**What needs to be done**
Print the entries exactly; no image belongs in the copy.

[[ Provided information, beginning ]]

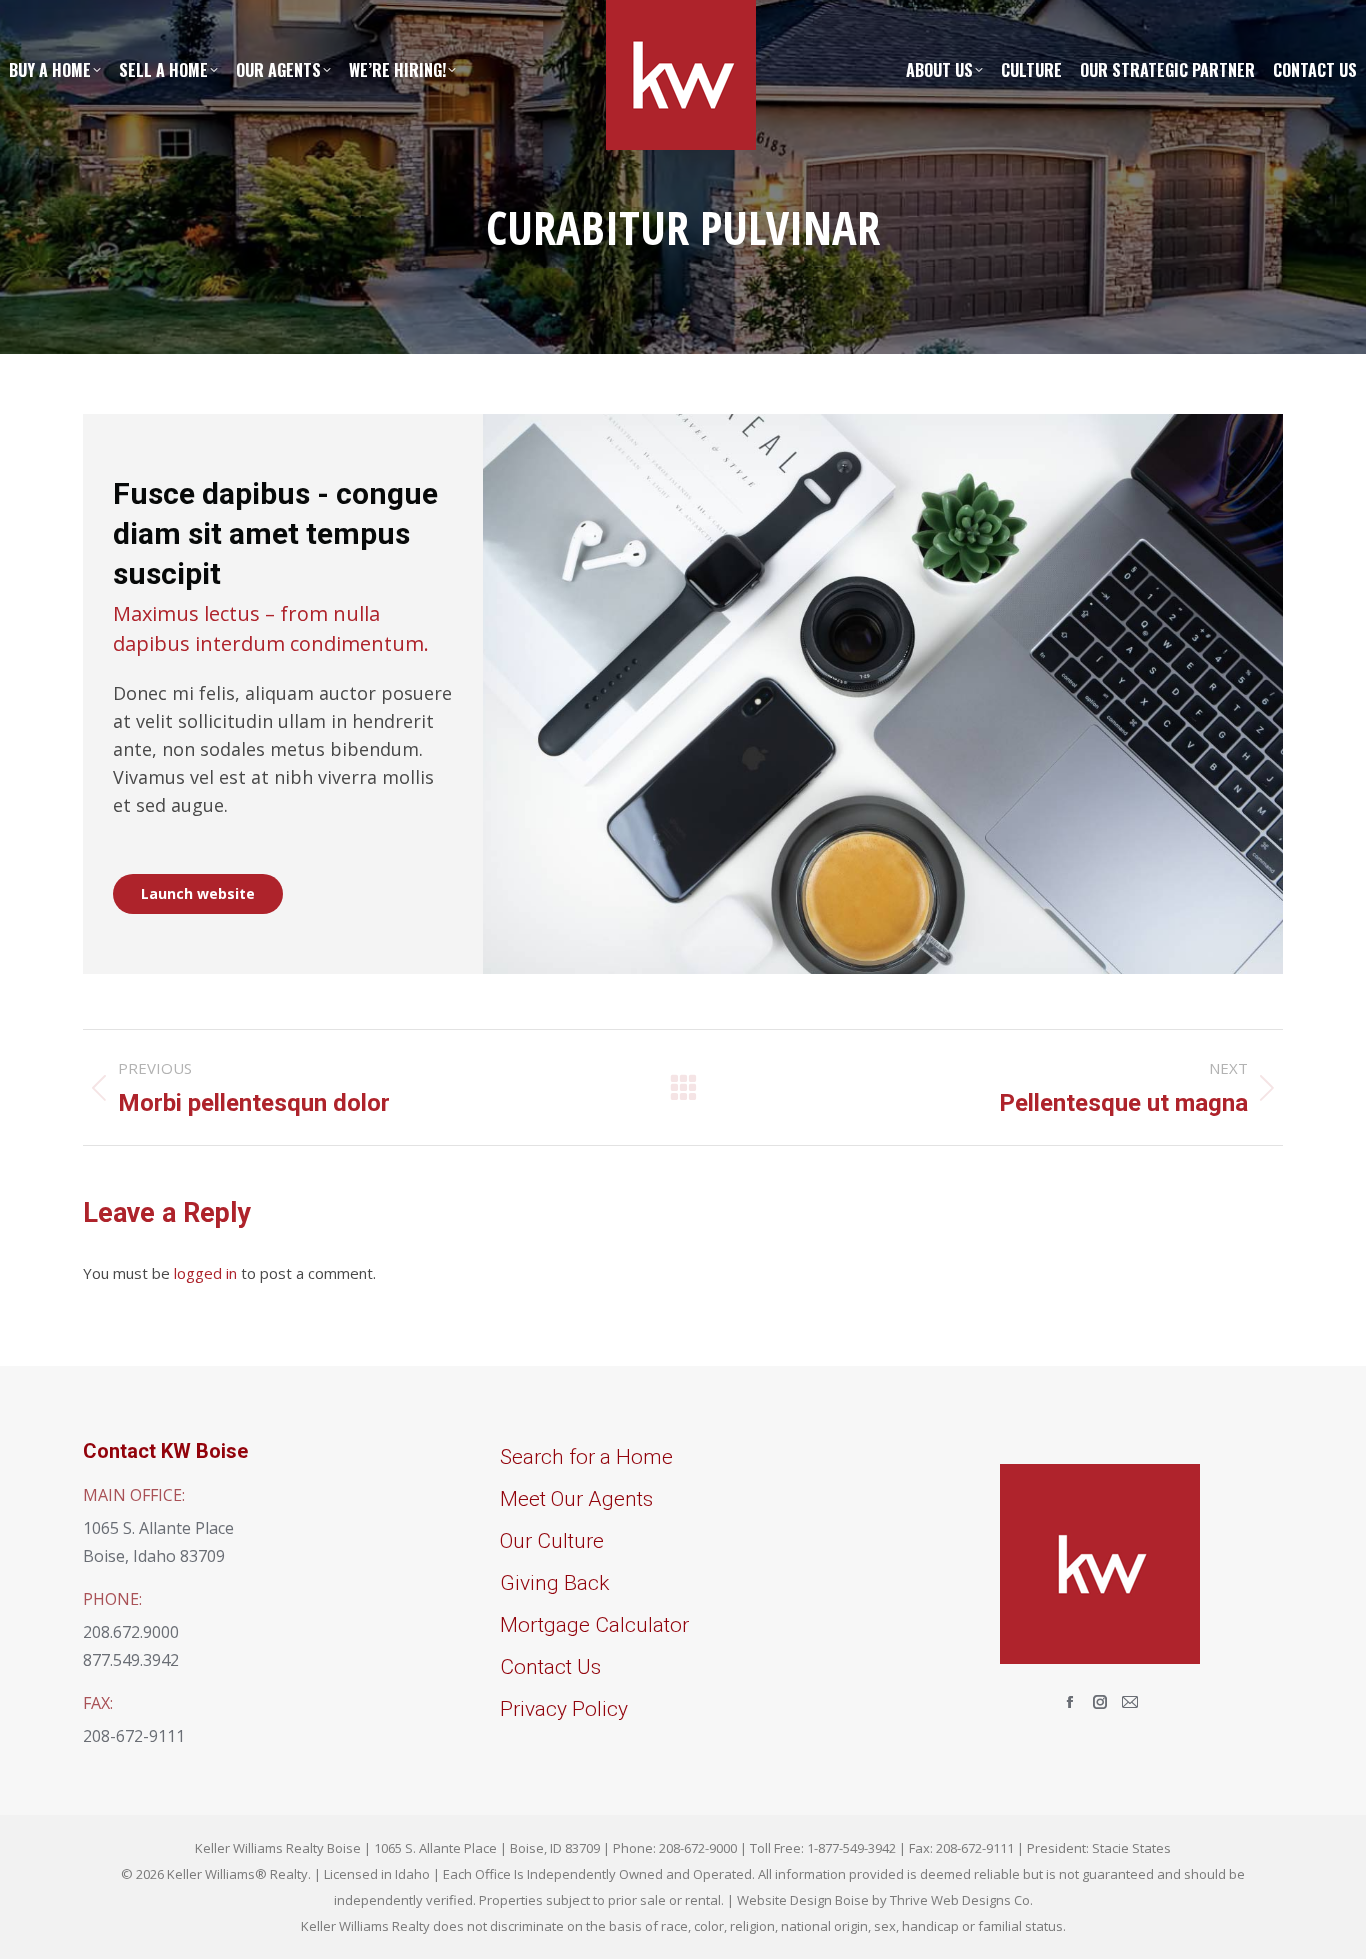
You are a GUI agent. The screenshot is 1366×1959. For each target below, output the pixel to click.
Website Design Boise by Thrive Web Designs (874, 1900)
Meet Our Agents (576, 1499)
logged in (205, 1273)
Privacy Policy (564, 1709)
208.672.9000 (131, 1632)
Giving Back (554, 1583)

[[ Provided information, end ]]

**Answer for the task**
You are a GUI agent. The screenshot is 1366×1959. For each target below, output the pixel to click.
Website Design Boise by Thrive Web Designs (874, 1900)
Meet Our Agents (576, 1499)
logged in (205, 1273)
Privacy Policy (564, 1709)
208.672.9000 (131, 1632)
Giving Back (554, 1583)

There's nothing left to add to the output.